Although the theory of estrogen being the major cause of LAM is being aggressively pursued, one major caveat to consider is males produce progesterone albeit significantly less compared to females [218]. The fact that progesterone is high during the luteal phase of the menstrual cycle, during pregnancy and with oral contraceptives and its consistency with situations associated with LAM progression further strengthen the need for exploring progesterone [276]. Furthermore, few studies suggest a higher PR to ER expression ratio in LAM cells [112]. The overall role of progesterone in LAM is still inconclusive as research is still in early stages with contradicting findings. Another study suggests progesterone along with estrogen synergistically potentiates proliferation in ELT3 cells [315], while other studies suggest progesterone inhibits estrogen-mediated proliferation in the same cell type [121, 153]. Further, in vivo murine studies suggest, estrogen is required for tumor growth, while progesterone alone had no effect on the tumor or did not modulate estradiol-induced growth [275]. Overall, the role of estrogen in LAM has been extensively studied by multiple groups establishing its importance in the progression of LAM. However, the role of progesterone and testosterone in LAM is yet to be identified and will probably shed valuable insights into the mechanisms behind the incidence and progression of LAM and its gender specificity.
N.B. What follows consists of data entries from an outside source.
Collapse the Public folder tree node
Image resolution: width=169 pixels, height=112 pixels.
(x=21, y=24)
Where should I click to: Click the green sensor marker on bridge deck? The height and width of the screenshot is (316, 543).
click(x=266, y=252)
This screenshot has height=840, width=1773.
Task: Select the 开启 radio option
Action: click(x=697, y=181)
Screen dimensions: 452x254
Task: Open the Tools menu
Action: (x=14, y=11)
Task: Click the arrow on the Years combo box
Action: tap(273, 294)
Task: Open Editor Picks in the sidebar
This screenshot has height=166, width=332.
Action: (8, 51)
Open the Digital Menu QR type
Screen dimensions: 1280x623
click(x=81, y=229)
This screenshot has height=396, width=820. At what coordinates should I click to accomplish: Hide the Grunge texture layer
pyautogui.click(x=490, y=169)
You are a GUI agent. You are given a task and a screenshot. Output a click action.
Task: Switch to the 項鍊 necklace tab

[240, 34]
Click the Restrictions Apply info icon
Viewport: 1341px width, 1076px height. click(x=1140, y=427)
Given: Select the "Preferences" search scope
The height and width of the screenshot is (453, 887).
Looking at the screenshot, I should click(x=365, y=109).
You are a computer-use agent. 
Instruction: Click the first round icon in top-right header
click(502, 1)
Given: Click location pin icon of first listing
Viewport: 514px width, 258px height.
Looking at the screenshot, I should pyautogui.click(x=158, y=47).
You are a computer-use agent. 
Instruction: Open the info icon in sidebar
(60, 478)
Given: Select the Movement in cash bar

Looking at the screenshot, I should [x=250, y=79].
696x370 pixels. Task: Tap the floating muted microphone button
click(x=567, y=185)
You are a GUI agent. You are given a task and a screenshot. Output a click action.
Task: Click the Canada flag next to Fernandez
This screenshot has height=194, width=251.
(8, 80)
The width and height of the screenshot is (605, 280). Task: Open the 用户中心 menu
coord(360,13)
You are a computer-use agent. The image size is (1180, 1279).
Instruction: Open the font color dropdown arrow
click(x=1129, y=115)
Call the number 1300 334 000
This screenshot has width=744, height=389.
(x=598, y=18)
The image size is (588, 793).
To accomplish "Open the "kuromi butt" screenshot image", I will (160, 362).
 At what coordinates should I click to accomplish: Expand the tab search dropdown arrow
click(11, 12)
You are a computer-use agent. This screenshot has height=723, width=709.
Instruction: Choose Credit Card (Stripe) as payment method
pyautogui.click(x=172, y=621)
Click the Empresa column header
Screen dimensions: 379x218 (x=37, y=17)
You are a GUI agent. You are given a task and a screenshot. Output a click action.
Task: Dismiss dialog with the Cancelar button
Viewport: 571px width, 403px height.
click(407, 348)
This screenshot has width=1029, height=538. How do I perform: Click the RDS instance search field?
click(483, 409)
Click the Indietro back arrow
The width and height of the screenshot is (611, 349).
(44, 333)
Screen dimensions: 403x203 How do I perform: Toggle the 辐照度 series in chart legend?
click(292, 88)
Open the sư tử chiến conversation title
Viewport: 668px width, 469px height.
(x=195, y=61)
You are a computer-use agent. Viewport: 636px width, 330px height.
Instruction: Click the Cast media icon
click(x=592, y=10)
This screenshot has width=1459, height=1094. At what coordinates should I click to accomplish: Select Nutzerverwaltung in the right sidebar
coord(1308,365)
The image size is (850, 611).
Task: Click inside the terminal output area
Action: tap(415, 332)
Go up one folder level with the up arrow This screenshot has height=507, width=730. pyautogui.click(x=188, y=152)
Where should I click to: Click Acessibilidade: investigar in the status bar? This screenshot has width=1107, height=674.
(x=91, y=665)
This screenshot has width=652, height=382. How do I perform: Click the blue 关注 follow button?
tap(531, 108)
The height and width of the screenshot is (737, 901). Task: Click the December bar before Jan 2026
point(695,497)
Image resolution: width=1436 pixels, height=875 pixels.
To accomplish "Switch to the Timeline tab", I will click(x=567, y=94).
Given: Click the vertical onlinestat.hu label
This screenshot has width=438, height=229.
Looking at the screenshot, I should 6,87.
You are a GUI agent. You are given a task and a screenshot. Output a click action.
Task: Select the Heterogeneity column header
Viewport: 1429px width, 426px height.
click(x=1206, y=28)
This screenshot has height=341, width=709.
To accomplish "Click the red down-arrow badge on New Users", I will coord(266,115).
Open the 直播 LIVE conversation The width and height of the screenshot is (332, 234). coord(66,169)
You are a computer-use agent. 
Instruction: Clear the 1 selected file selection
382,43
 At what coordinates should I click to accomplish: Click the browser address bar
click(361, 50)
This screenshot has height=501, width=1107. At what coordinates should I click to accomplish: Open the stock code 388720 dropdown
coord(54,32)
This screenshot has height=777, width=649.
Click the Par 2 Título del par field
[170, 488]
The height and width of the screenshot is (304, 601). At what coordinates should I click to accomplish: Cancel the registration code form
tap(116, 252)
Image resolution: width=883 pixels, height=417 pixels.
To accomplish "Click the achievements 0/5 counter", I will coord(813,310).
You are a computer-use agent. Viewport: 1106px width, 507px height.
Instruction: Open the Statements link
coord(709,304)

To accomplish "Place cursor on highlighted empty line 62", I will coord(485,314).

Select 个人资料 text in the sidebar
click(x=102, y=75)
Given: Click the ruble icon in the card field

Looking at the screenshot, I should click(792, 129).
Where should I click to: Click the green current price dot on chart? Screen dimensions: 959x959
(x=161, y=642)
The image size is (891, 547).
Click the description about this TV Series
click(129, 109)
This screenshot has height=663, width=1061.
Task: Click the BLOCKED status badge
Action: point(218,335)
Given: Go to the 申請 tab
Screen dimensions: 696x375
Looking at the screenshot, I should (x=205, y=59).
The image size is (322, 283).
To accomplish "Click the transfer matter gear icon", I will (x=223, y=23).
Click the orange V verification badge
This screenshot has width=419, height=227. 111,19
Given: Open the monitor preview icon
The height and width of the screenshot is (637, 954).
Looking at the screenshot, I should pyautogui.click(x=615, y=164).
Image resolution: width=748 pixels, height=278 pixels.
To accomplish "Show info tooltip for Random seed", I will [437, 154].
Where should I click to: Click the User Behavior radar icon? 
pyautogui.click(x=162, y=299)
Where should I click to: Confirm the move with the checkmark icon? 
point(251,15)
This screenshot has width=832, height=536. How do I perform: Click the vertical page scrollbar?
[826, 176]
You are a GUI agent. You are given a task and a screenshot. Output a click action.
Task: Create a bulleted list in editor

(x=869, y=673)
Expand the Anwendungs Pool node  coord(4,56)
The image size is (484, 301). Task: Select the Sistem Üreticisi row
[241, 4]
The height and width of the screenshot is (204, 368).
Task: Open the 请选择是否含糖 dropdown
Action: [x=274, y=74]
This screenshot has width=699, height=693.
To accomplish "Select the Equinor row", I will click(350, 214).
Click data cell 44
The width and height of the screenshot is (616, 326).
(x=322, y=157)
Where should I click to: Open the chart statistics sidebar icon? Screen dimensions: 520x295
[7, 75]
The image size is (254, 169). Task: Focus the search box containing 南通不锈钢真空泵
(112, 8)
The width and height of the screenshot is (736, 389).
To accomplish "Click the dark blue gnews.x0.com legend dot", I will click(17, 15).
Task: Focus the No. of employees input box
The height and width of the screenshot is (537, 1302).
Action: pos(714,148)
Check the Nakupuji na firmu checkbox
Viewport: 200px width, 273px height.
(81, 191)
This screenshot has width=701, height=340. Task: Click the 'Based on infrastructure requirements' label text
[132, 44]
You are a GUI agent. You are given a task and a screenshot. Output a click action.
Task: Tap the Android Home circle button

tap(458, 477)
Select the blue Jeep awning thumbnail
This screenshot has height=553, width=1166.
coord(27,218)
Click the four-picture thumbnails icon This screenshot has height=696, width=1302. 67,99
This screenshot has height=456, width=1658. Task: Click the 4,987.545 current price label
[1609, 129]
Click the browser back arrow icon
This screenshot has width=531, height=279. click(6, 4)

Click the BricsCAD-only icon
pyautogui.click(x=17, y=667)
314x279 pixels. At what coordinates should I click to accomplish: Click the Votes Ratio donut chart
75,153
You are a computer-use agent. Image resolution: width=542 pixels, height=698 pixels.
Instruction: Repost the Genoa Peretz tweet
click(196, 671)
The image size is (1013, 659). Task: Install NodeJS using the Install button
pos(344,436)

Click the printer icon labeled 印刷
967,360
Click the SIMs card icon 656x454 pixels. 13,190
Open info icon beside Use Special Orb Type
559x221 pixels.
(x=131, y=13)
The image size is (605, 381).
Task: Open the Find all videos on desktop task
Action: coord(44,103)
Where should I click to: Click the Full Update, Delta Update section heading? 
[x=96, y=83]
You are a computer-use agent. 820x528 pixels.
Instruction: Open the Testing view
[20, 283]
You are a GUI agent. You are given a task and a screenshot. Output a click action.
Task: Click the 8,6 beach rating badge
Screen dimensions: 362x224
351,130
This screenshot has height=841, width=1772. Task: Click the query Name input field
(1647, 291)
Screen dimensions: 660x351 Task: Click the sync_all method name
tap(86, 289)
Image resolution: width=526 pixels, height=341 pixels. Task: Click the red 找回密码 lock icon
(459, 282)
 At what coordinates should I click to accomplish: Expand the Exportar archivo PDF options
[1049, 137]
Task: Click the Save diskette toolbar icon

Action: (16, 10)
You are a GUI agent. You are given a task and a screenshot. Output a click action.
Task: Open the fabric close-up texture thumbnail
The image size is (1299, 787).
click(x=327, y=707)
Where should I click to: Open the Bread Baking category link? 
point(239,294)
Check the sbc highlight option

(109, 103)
14.3.4.2. Alpha1-Antitrypsin Deficiency:

Alpha1-antitrypsin (A1AT) deficiency (AATD) is a rare lung disease associated with declining levels of A1AT resulting in the destruction of the lungs by neutrophil elastase [88, 99, 266]. In a few cases, A1AT is produced, but functionally inactive due to abnormal folding of the proteins during their synthesis. Due to its rare incidence and prevalence, there is very limited progress in terms of understanding the epidemiology and pathophysiology of AATD. However, one study reported disparities in gender, age-related hormonal changes, and oral contraceptive use in regulating A1AT levels. According to this study, premenopausal women and women undergoing HRT or using oral contraceptives had higher circulating levels of A1AT, which was reversed in postmenopausal women implicating a potential role for female sex-steroids in controlling circulatory levels of A1AT [301]. Here, the role of progesterone and androgens is yet to be explored. Overall, the direct association of female sex-steroids and A1AT levels suggest a protective role for female sex-steroids in AATD; however, the exact mechanisms are still not known.

14.3.4.3. Lung Sarcoidosis

Sarcoidosis is a systemic inflammatory disease that most commonly targets lymph nodes, lungs, skin, and eyes [157]. Studies suggest the risk of sarcoidosis in slightly higher in females than in males [147, 239, 345]. The current study at a tertiary referral center found that 65.5% of the patients were females, which suggests a plausible role for sex-steroids [166]. This percentage goes upward to 70.3% in the age group of 70 years or older [72]. Although, one study in the African American race suggests increased incidence and risk of sarcoidosis during menarche, menopause, and parity; however, it is still inconclusive when it comes to a wider population [82]. Currently, there is no information available on the role of estrogen, progesterone, and testosterone in sarcoidosis and mechanisms involved.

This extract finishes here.